= Beginning of Section =

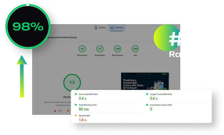Click the red triangle 0–49 legend marker

(x=55, y=111)
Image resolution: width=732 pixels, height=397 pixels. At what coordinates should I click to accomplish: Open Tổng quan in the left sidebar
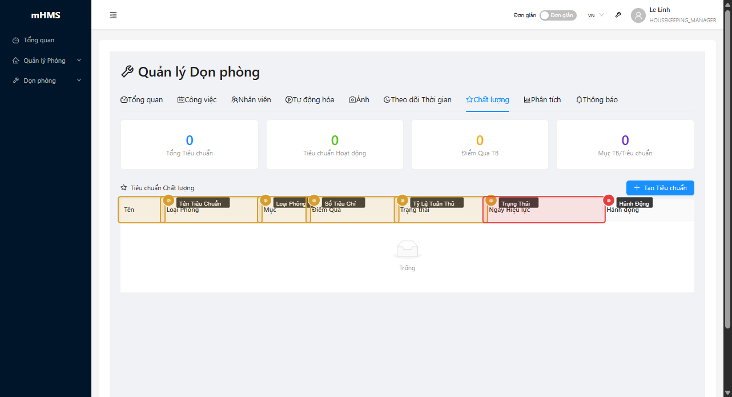click(39, 41)
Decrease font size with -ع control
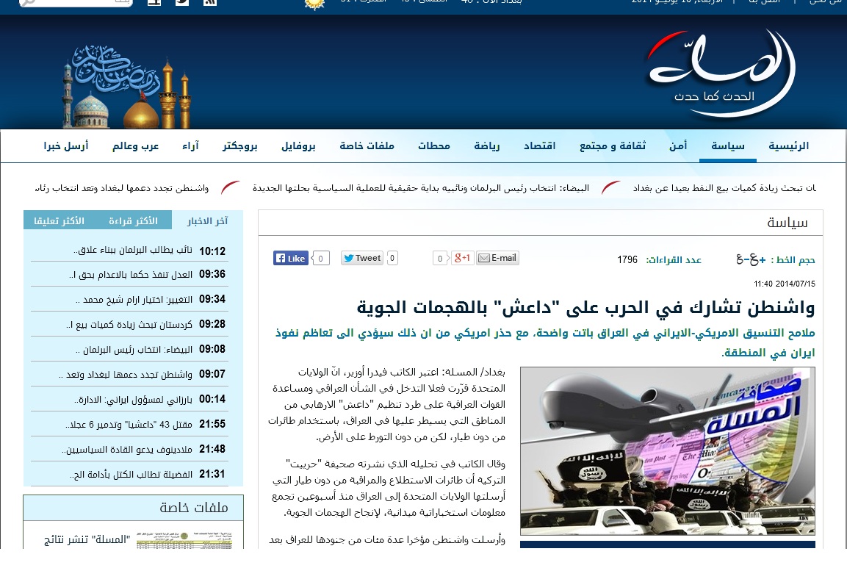Screen dimensions: 847x568 (743, 259)
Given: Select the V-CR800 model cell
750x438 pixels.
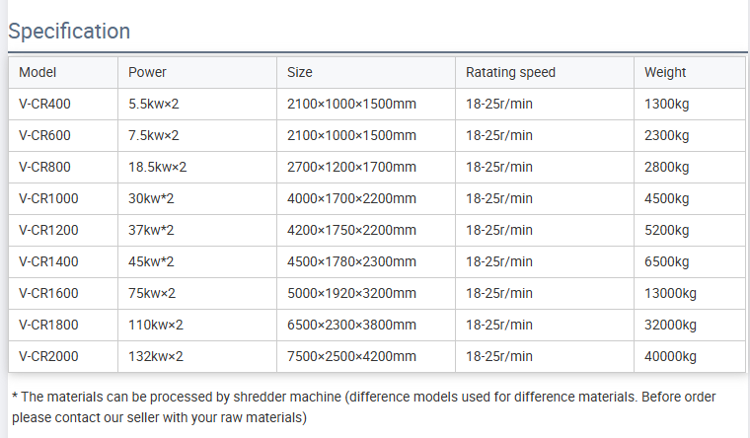Looking at the screenshot, I should (x=44, y=167).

= End of Section =

■ ACTIVITY ■
Every line between the one containing "Image resolution: width=732" and the last line of the data above, both included, should be copied exactly, but not the pictures.

■ ANSWER FOR THIS EXERCISE ■
Image resolution: width=732 pixels, height=397 pixels. At what coordinates should I click to accomplish: Open Tổng quan in the left sidebar
click(39, 41)
Decrease font size with -ع control
Screen dimensions: 847x568 (743, 259)
Given: Select the V-CR800 model cell
750x438 pixels.
Looking at the screenshot, I should (x=44, y=167).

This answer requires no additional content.